▶ _TASK DESCRIPTION_
Below are some records. Say how many of their lines contain the string "selector", and give nothing but the number.

Records drawn from a dataset:
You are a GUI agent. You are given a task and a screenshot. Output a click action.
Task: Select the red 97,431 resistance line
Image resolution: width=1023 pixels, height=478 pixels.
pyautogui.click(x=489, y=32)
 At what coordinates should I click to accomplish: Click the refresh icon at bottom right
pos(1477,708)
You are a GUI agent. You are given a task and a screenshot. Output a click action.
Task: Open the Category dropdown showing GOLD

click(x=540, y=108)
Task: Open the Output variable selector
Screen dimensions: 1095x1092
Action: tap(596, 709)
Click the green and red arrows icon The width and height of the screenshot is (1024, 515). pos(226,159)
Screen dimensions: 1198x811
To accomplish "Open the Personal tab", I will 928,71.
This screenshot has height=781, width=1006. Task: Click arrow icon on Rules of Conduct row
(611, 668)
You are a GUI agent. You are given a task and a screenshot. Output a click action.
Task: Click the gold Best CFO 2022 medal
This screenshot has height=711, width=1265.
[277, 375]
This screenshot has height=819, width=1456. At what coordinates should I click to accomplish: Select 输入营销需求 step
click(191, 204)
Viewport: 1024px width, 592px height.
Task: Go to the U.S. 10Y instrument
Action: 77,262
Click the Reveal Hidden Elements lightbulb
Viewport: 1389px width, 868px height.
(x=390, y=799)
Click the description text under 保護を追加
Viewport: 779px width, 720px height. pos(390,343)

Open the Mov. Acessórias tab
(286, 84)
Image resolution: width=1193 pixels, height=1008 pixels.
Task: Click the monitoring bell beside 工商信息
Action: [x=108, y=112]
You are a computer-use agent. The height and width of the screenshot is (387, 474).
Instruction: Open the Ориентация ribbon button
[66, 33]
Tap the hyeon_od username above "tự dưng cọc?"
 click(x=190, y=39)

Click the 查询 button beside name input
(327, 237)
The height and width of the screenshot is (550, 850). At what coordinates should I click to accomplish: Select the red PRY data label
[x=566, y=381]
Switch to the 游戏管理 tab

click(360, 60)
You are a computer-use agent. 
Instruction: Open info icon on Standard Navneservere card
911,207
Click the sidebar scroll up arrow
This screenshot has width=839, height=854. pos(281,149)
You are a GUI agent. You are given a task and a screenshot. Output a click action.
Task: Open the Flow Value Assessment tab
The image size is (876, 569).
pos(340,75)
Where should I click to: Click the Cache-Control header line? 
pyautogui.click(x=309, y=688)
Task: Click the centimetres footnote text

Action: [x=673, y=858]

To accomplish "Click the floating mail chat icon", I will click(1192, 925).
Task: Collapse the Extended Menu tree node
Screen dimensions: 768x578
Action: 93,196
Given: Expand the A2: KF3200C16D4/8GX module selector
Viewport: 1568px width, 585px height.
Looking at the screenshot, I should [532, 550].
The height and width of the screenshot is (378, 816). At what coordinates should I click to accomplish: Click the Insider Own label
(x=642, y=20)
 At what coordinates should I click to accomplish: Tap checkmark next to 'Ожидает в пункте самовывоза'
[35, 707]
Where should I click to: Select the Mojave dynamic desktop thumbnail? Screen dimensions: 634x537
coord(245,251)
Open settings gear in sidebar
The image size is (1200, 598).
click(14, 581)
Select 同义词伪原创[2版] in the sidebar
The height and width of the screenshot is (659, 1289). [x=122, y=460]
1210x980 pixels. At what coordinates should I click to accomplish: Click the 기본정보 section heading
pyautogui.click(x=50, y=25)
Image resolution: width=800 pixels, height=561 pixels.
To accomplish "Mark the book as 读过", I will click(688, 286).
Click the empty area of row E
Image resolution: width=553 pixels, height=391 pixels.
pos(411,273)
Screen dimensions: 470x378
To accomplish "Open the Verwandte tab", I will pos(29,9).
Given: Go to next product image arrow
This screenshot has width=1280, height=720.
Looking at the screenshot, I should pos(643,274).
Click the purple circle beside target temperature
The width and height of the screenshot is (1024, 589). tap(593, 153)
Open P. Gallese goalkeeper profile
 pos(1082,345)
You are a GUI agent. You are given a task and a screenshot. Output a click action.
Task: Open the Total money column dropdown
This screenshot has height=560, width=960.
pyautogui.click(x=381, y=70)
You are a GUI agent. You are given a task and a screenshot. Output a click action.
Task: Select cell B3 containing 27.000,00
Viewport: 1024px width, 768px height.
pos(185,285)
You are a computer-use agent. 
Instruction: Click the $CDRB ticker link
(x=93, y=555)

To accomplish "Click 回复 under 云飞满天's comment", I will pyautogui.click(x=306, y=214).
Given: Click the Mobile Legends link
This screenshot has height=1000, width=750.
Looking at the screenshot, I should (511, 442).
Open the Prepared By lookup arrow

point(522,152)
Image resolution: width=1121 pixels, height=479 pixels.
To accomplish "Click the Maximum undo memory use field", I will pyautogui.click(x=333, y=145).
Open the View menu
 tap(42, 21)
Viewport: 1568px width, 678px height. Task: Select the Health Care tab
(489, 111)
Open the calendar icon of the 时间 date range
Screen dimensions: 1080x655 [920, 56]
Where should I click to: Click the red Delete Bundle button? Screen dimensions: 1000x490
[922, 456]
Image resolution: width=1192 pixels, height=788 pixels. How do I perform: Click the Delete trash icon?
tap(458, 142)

▶ _EXERCISE RESPONSE_
2